The exercise: Put the records starting at the line containing "Viewport: 766px width, 737px height." and ending at the line containing "I will 732,578." into a two-column CSV with the headers input and output, one row per record. Wrap each field in quotes and replace any line breaks inside a field with spaces.

Given data:
════════

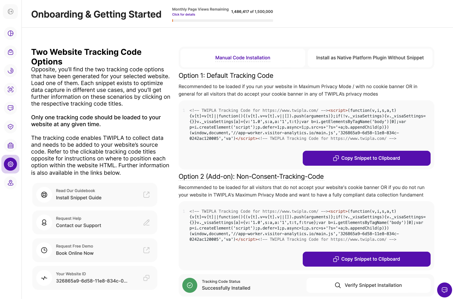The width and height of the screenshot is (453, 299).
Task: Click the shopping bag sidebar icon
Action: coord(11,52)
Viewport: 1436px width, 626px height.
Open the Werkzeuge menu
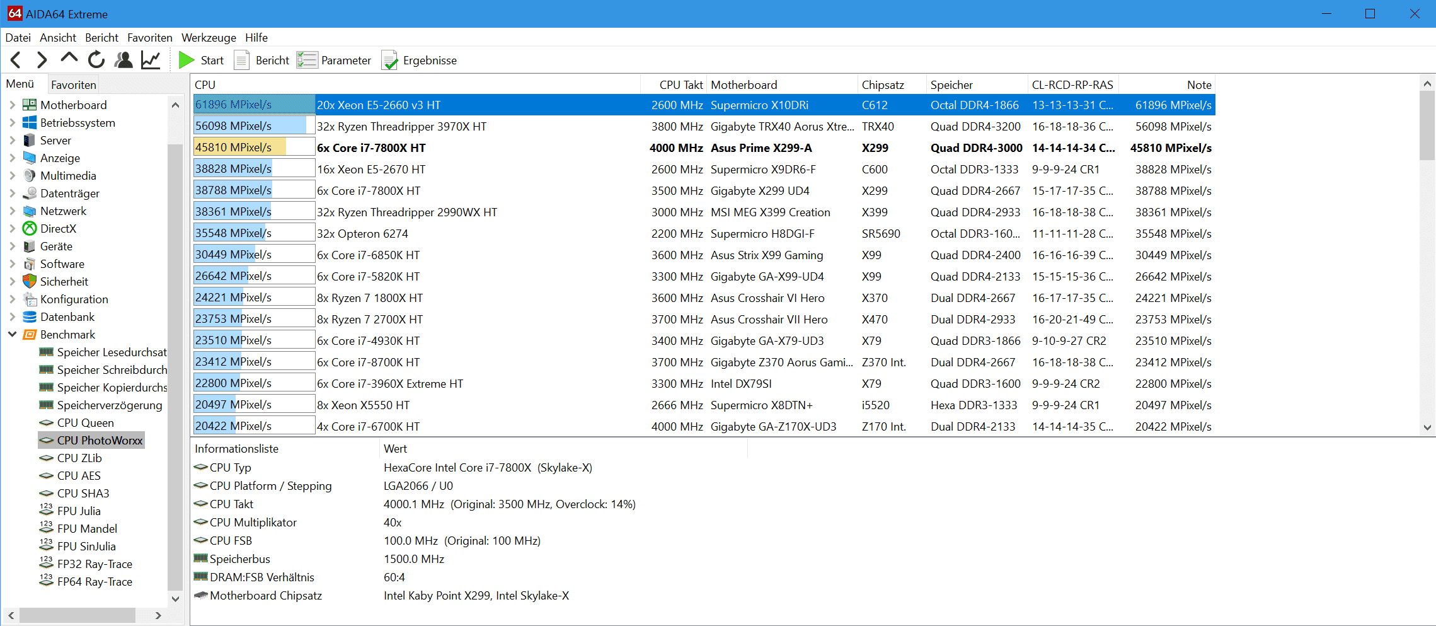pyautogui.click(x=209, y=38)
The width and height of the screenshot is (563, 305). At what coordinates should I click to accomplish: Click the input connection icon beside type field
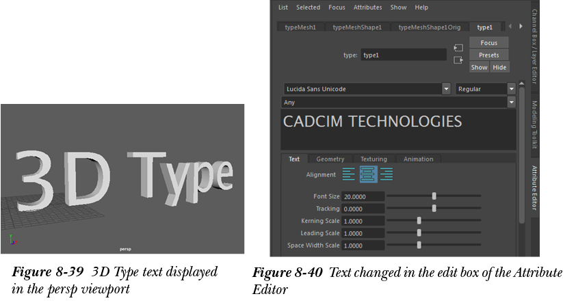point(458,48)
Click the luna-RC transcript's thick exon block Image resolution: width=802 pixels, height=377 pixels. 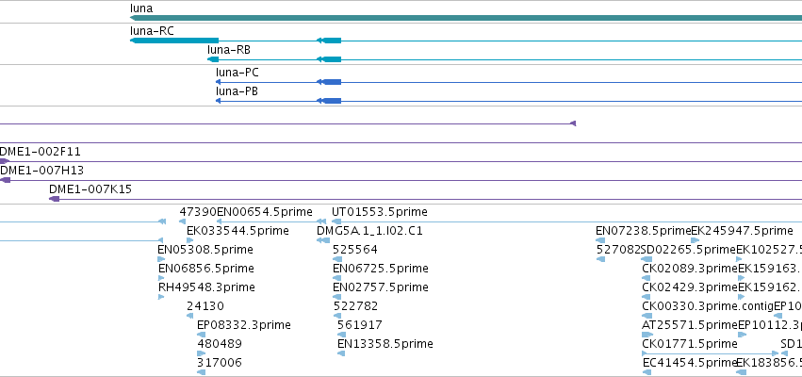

════════

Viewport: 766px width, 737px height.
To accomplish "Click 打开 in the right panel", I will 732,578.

════════

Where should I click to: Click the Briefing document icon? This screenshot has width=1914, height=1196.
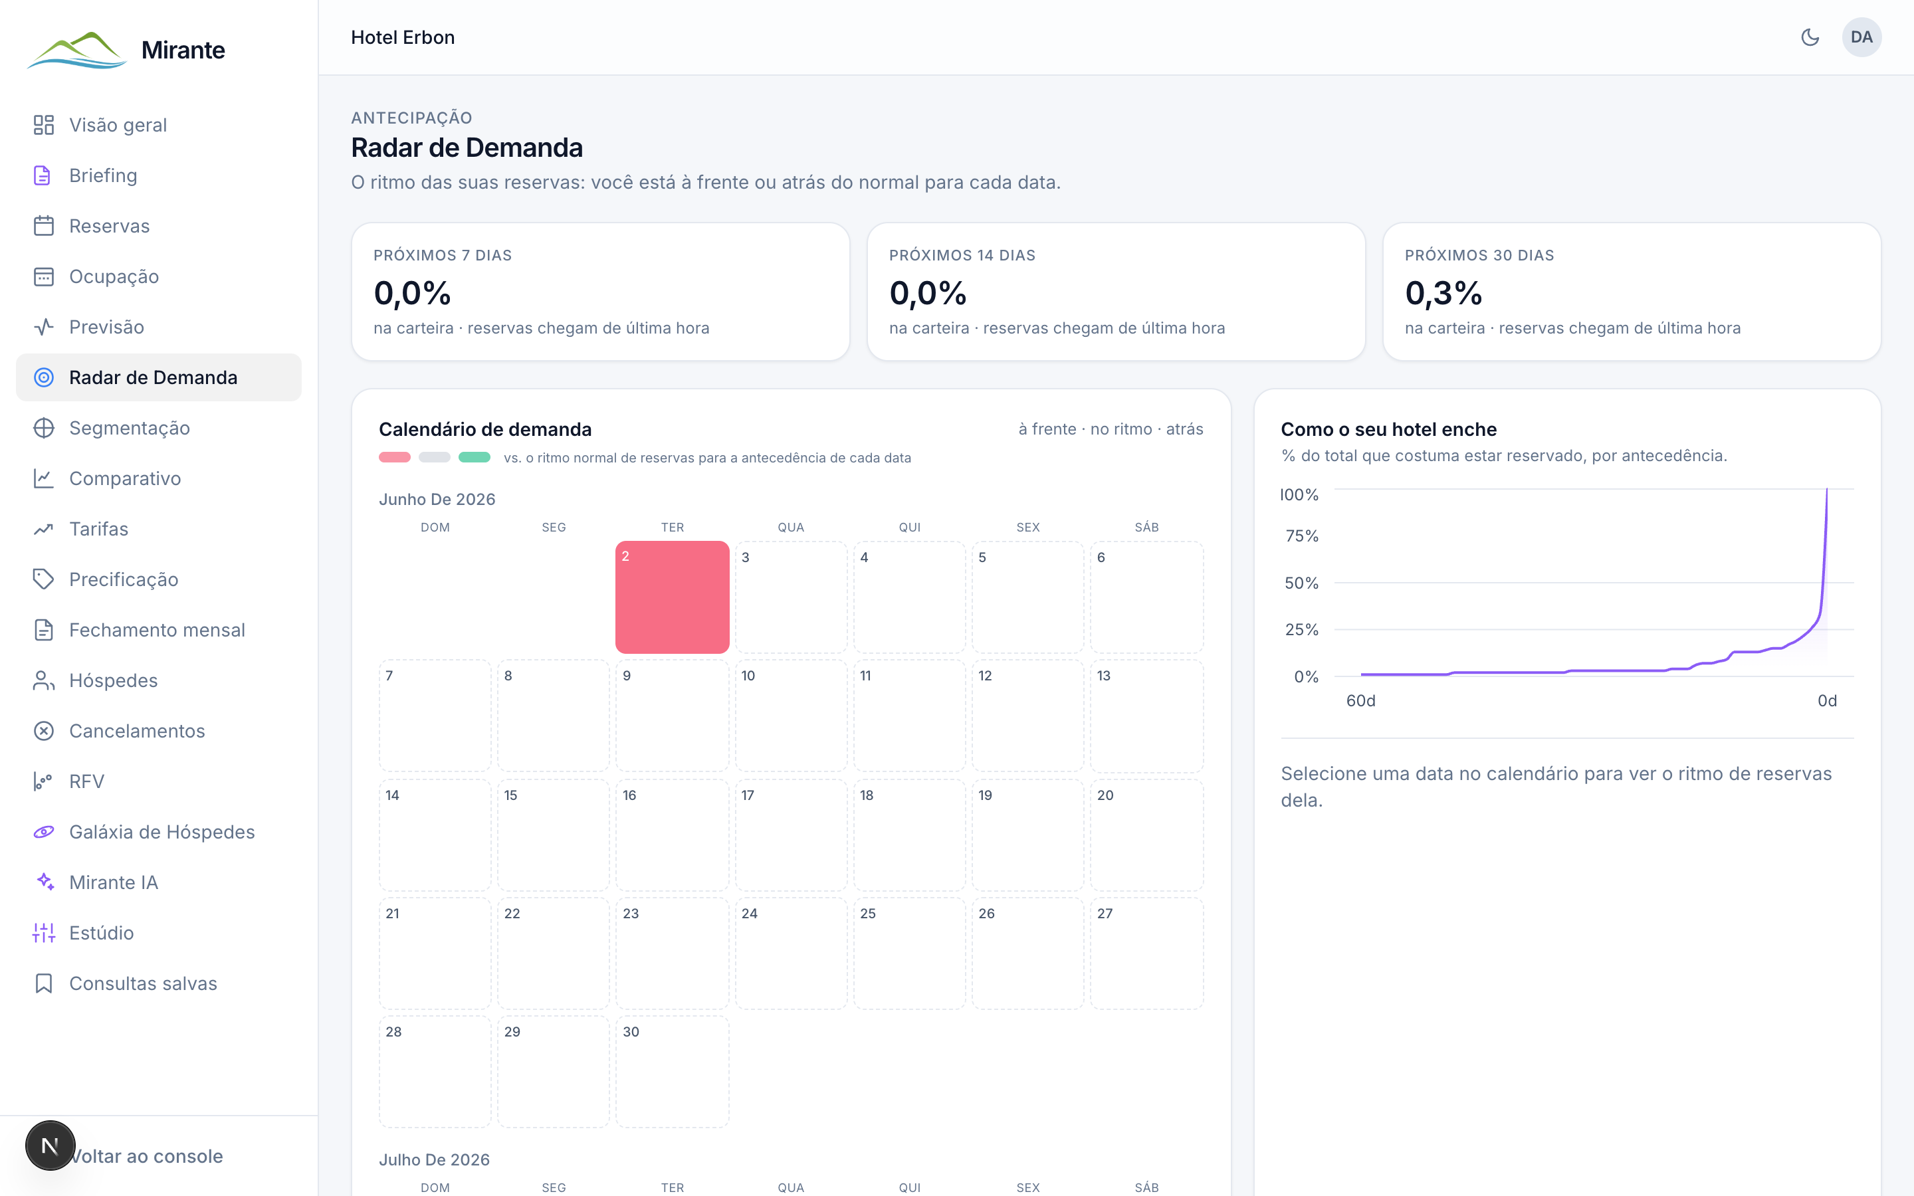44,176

════════

Result below:
input,output
"Viewport: 766px width, 737px height. To accomplish ""Click 打开 in the right panel"",","I will 732,578."